### Task to carry out
Write the records out again exactly, leaving no images in.

### Supplied information
· · ·
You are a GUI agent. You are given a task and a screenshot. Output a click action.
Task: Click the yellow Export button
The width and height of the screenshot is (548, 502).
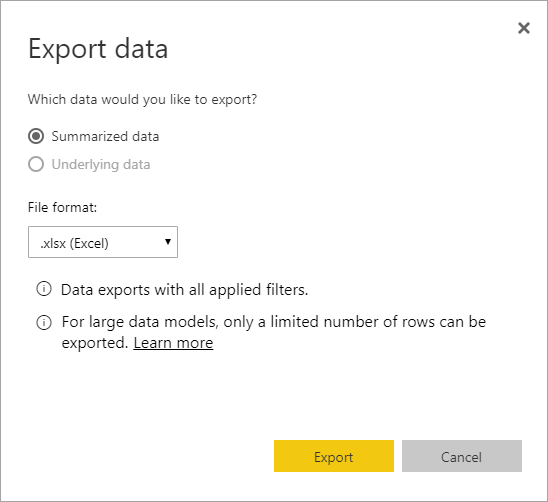(334, 456)
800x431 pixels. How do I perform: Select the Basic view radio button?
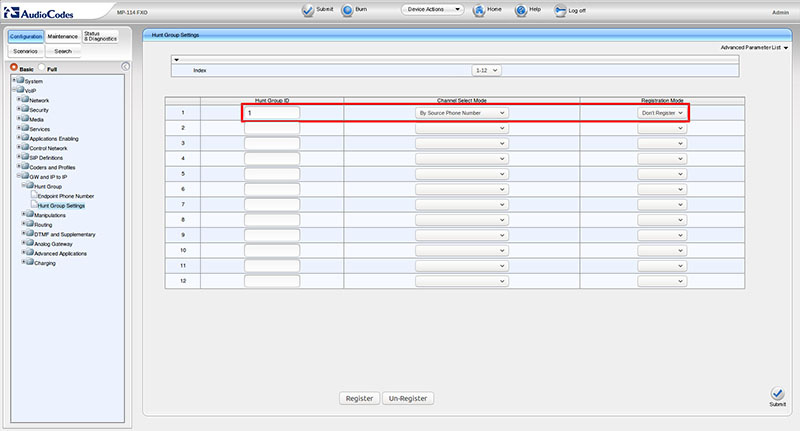pos(14,67)
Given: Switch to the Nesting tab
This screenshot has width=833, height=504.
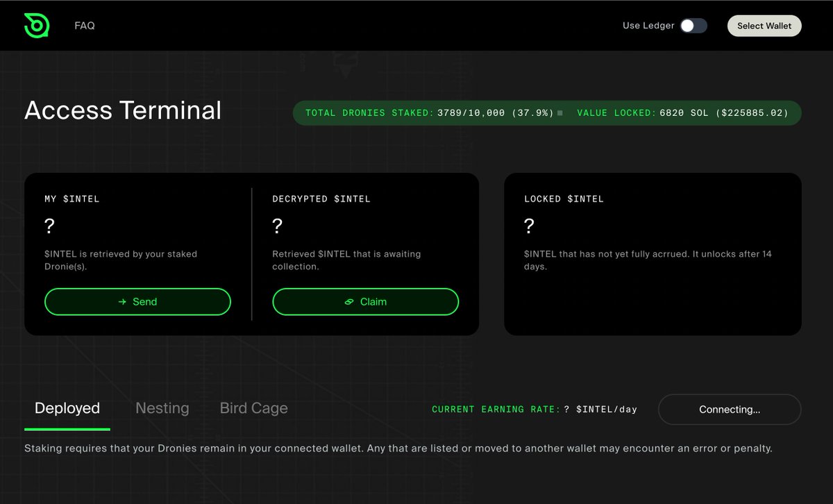Looking at the screenshot, I should tap(162, 408).
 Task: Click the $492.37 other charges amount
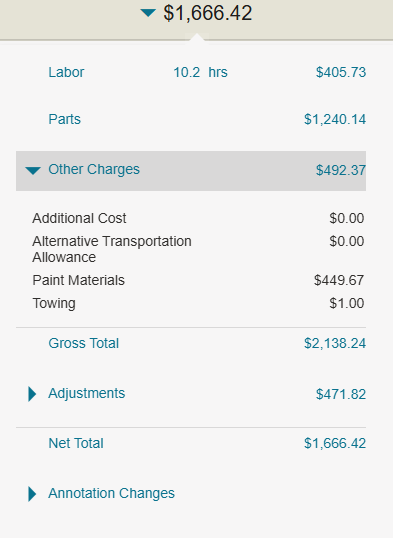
· · ·
### Answer to this problem
You are a GUI agent. You are given a task and a screenshot. Output a click action.
Task: Click the yellow Export button
The width and height of the screenshot is (548, 502).
(334, 456)
800x431 pixels. How do I perform: Select the Basic view radio button?
pos(14,67)
Given: Switch to the Nesting tab
This screenshot has width=833, height=504.
Looking at the screenshot, I should tap(162, 408).
 Task: Click the $492.37 other charges amount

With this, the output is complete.